[Materials provided Boundary: Start]

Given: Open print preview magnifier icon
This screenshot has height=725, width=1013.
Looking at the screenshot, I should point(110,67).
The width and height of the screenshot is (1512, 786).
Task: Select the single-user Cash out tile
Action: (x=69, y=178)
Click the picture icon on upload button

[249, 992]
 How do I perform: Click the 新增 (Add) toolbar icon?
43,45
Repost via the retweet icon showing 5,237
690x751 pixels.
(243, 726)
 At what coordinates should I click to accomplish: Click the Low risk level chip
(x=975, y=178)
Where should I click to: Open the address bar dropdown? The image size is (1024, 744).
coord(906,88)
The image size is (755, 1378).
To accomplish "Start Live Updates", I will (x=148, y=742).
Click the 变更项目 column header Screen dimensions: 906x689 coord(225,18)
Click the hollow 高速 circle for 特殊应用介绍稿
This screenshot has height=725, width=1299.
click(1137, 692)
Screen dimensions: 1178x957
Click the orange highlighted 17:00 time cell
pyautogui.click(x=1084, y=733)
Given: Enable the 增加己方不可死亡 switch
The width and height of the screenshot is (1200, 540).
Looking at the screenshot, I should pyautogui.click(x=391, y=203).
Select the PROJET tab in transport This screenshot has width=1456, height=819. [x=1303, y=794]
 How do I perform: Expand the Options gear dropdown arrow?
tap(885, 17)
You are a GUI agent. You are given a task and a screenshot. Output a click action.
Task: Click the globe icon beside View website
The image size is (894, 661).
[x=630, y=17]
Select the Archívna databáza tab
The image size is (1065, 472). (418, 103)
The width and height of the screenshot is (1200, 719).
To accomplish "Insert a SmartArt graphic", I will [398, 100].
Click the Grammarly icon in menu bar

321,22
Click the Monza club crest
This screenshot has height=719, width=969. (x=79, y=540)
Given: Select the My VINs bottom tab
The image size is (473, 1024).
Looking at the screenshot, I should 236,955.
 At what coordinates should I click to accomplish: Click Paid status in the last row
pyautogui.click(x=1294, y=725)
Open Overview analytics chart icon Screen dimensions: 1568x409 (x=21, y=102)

[Materials provided Boundary: End]

- About this exercise
Please copy exactly the lines from the first line of the records above through the line containing "The width and height of the screenshot is (1200, 719).", including both, and nothing more.

- Task output
Given: Open print preview magnifier icon
This screenshot has height=725, width=1013.
Looking at the screenshot, I should point(110,67).
The width and height of the screenshot is (1512, 786).
Task: Select the single-user Cash out tile
Action: (x=69, y=178)
Click the picture icon on upload button

[249, 992]
 How do I perform: Click the 新增 (Add) toolbar icon?
43,45
Repost via the retweet icon showing 5,237
690x751 pixels.
(243, 726)
 At what coordinates should I click to accomplish: Click the Low risk level chip
(x=975, y=178)
Where should I click to: Open the address bar dropdown? The image size is (1024, 744).
coord(906,88)
The image size is (755, 1378).
To accomplish "Start Live Updates", I will (x=148, y=742).
Click the 变更项目 column header Screen dimensions: 906x689 coord(225,18)
Click the hollow 高速 circle for 特殊应用介绍稿
This screenshot has height=725, width=1299.
click(1137, 692)
Screen dimensions: 1178x957
Click the orange highlighted 17:00 time cell
pyautogui.click(x=1084, y=733)
Given: Enable the 增加己方不可死亡 switch
The width and height of the screenshot is (1200, 540).
Looking at the screenshot, I should pyautogui.click(x=391, y=203).
Select the PROJET tab in transport This screenshot has width=1456, height=819. [x=1303, y=794]
 How do I perform: Expand the Options gear dropdown arrow?
tap(885, 17)
You are a GUI agent. You are given a task and a screenshot. Output a click action.
Task: Click the globe icon beside View website
The image size is (894, 661).
[x=630, y=17]
Select the Archívna databáza tab
The image size is (1065, 472). (418, 103)
The width and height of the screenshot is (1200, 719).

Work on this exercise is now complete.